» **Excerpts from a dataset**:

[Start of Attachment]

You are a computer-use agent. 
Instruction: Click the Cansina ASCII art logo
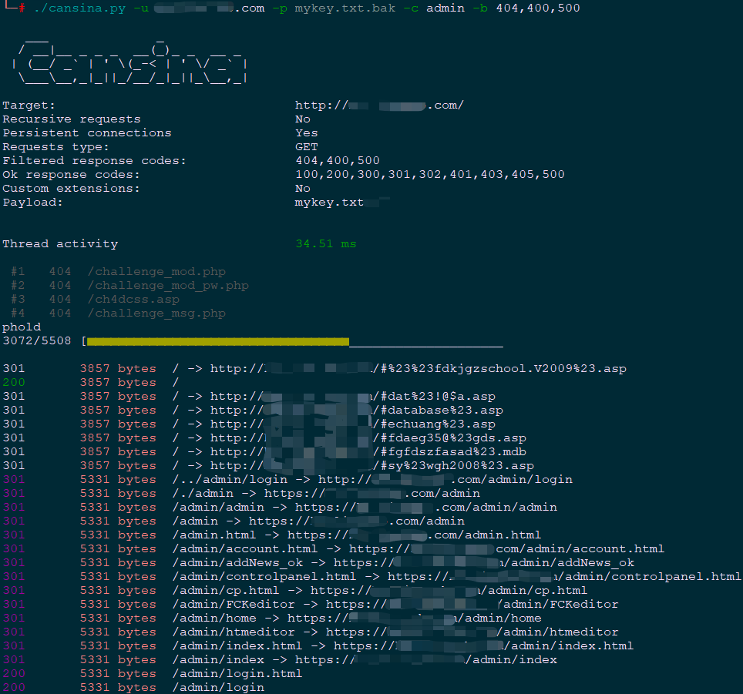(133, 59)
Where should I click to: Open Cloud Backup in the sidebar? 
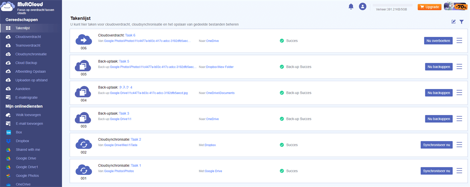point(26,63)
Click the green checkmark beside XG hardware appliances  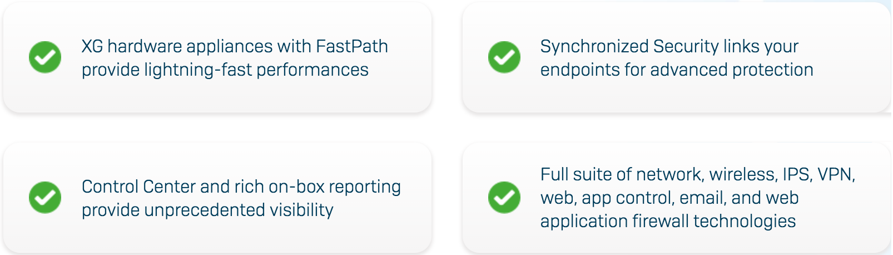click(45, 57)
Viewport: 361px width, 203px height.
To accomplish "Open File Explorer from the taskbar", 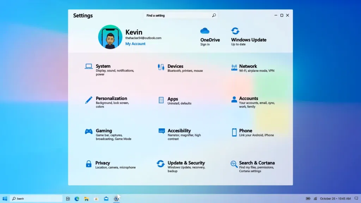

[End of Attachment]

Give back exactly the lines from the one with "Viewport: 361px width, 203px height." through the end of the records above, inclusive, and omit any pictures.

Viewport: 361px width, 203px height.
To accomplish "Open File Explorer from the taskbar", 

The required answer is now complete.